Medroxyprogesterone acetate (MPA) has been used for years to treat patients with paraphilias (Rosler&Witztum, 2000) and shares some of the pharmacological properties of glucocorticoids (Dux et al., 1998). Use ofMPA in doses comparable to those used to treat individuals with paraphilias has been reported as being associated with Cushing’s Syndrome and adrenal insufficiency in patients with cancer (Dux et al., 1998;Malik,Wakelin, Dean, Cove,&Wood, 1996) and adrenal suppression has been reported in patients treated with MPA for premature puberty (Sadeghi-Nejad, Kaplan, & Grumbach, 1971). To our knowledge we offer the first case report of MPA-induced Cushing’s Syndrome and adrenal insufficiency in a patient treated with this agent for pedophilia.

Consultation to evaluate the appropriateness of antiandrogen treatment was requested at a state correctional facility on a 30-year-old male who had a long history of pedophilic behavior and, as an outpatient, had been treated with medroxyprogesterone acetate (MPA) for three years. Treatment had curtailed his sexual urges, but development of mild gynecomastia and obesity led him to discontinue his medication. Over the ensuing several weeks he developed progressive hypersexual behavior, described as more intense than he had previously experienced and characterized by compulsive use of commercial telephone sex lines for 12 or more hours per evening, with 5 or 6 ejaculations per 12-hour period, which persisted for many weeks. These calls were discovered, he was arrested for felony theft, and, while in jail, his MPA was reinstituted at a dose of 300 mg/day and continued for the year prior to the consultation.

Physical examination was notable for obesity (body mass index 36 kg/m2), truncal fat distribution, amild buffalo hump, marked gynecomastia, and abdominal stria. Laboratory assessment was notable for 3 fasting AM cortisols less than 1.0 μg/dl (normal range=4–25 μg/dl). After IV cosyntropin (0.25 mg) cortisol increased only to 6.3 μg/dl at 60 min (normal is at least 7.0 μg/dl). Testosterone was <20 ng/dl (normal: 286–1511 ng/dl).
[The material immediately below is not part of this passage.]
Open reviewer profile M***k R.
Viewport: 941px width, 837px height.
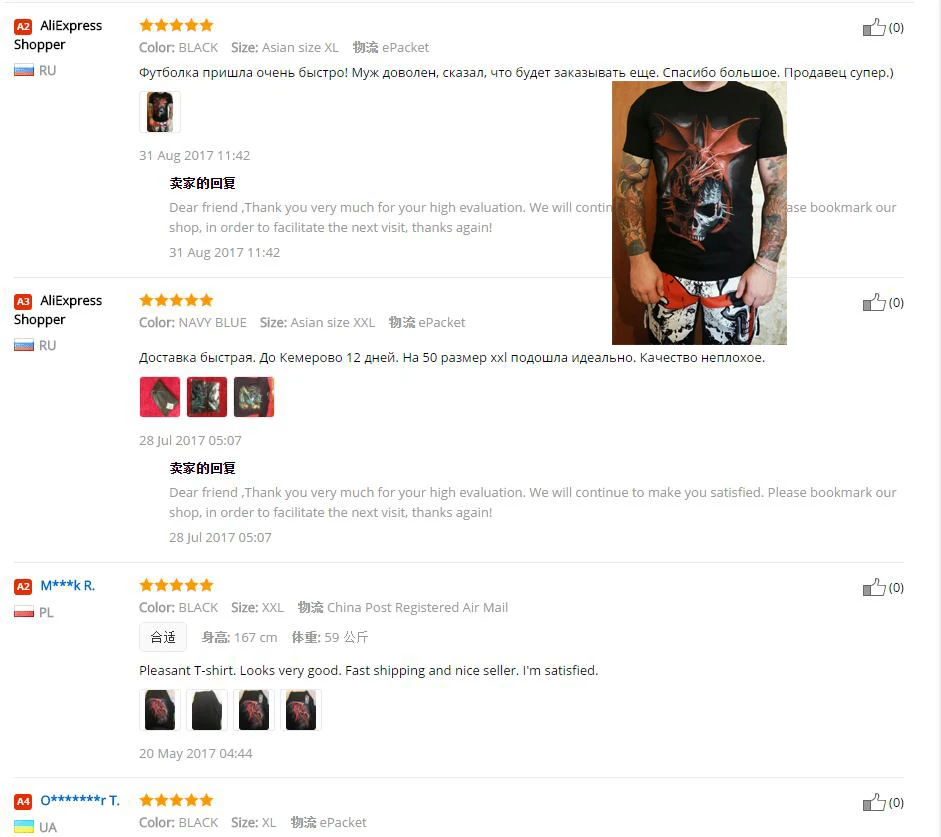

He was treated with hydrocortisone, after which both MPA and hydrocortisone were tapered. Baseline AM cortisol levels were 12.9 and 11.2 μg/dl at 1 and 6 months, respectively, after cessation of medication and testosterone level was 465 ng/dl two years later.

Three aspects of this case are noteworthy. First, clinicians should be aware of these possible side effects of MPA treatment. Second, effective alternative antiandrogen treatment of paraphiliacs is available with gonadotropin-releasing hormone agonists. Although expensive, these agents offer considerable advantages in terms of their side effect profile over progestational agents (Rosler & Witztum, 2000). Third, recent literature has focused on hypersexual behavior as a clinical problem (Stein et al., 2001), which is illustrated by the apparent hypersexual reaction to cessation of MPA reported by this patient.